ECLI:NL:CRVB:2005:AU5555
Centrale Raad van Beroep
- Hoger beroep
- R.H.M. Roelofs
- Rechtspraak.nl
Afwijzing aanvraag bijzondere bijstand voor kosten in verband met procedures
In deze zaak heeft de Centrale Raad van Beroep op 1 november 2005 uitspraak gedaan in hoger beroep over de afwijzing van een aanvraag voor bijzondere bijstand door de gemeente Eindhoven. De appellant had op 31 december 1999 een aanvraag ingediend voor bijzondere bijstand in verband met diverse kosten die hij had gemaakt in 1999, waaronder griffiekosten, reiskosten, verzendkosten en kopieerkosten. De gemeente had deze aanvraag op 14 februari 2000 afgewezen.

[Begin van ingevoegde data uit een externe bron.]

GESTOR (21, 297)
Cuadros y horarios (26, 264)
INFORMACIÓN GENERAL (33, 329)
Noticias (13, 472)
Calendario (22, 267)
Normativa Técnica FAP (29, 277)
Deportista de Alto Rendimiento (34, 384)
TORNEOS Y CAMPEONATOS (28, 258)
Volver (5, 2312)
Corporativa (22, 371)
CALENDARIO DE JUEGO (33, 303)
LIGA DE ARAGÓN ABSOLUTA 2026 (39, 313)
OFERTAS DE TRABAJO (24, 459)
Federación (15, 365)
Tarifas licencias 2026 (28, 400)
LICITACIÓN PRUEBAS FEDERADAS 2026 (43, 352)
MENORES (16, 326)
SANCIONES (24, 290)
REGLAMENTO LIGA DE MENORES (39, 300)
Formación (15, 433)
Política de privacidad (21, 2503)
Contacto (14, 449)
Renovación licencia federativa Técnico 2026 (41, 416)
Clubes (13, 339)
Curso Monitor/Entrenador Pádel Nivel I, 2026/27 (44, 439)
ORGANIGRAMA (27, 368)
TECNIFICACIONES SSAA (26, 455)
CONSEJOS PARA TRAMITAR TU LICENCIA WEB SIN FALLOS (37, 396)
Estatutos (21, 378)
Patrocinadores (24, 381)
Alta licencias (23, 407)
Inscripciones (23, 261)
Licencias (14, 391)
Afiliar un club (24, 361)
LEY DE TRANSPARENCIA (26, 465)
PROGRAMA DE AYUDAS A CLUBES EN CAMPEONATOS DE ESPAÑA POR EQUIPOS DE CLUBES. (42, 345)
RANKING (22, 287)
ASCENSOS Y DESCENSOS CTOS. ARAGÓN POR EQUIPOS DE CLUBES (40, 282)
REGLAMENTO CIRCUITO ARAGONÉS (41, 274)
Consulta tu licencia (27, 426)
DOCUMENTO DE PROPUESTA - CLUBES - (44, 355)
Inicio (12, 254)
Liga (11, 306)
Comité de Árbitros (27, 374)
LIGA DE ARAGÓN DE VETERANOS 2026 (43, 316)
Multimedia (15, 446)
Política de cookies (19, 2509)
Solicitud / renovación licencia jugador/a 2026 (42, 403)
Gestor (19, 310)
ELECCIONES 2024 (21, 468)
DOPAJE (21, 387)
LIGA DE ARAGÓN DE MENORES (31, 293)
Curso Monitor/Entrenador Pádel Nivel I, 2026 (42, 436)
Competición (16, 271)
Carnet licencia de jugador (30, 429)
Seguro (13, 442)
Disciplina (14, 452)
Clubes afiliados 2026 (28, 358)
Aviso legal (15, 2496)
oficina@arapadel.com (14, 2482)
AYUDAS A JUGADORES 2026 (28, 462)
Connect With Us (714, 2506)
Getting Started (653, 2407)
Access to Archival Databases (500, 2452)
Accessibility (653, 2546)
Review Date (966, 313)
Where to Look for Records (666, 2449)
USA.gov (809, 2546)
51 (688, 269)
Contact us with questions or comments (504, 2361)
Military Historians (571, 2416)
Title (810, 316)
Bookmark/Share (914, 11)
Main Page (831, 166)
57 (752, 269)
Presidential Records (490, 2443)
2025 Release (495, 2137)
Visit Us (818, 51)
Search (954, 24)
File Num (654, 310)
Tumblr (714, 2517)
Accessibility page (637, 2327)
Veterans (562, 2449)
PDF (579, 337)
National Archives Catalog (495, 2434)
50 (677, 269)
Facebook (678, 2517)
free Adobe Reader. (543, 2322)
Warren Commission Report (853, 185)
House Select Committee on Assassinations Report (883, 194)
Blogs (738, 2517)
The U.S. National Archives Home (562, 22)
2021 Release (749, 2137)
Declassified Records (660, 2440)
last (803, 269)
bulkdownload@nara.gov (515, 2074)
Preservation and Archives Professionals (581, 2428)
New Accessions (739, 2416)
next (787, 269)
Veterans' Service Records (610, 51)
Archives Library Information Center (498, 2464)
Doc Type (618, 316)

Na een niet-ontvankelijk verklaring van het bezwaar door de gemeente op 9 mei 2000, heeft de rechtbank op 26 november 2001 het beroep tegen deze beslissing gegrond verklaard en het besluit van de gemeente vernietigd. De gemeente heeft vervolgens op 9 juli 2002 een nieuw besluit genomen, waarin het bezwaar tegen de afwijzing van 14 februari 2000 ongegrond werd verklaard. De appellant ging hiertegen in hoger beroep.
De Raad heeft in zijn beoordeling vastgesteld dat de appellant niet voldoende bewijs heeft geleverd voor de noodzaak van de gemaakte kosten. De nota's voor griffierecht stonden weliswaar op naam van de appellant, maar de overige kosten konden niet altijd aan hem worden gerelateerd. Bovendien waren sommige kosten van vóór de aanvraagdatum, waardoor deze niet voor bijzondere bijstand in aanmerking kwamen. De Raad heeft geconcludeerd dat er geen bijzondere omstandigheden waren die een afwijking van de standaardregel rechtvaardigden.
De uitspraak van de rechtbank werd bevestigd, en het verzoek van de appellant om schadevergoeding werd afgewezen. De Raad heeft geen aanleiding gezien om de gemeente te veroordelen in de proceskosten.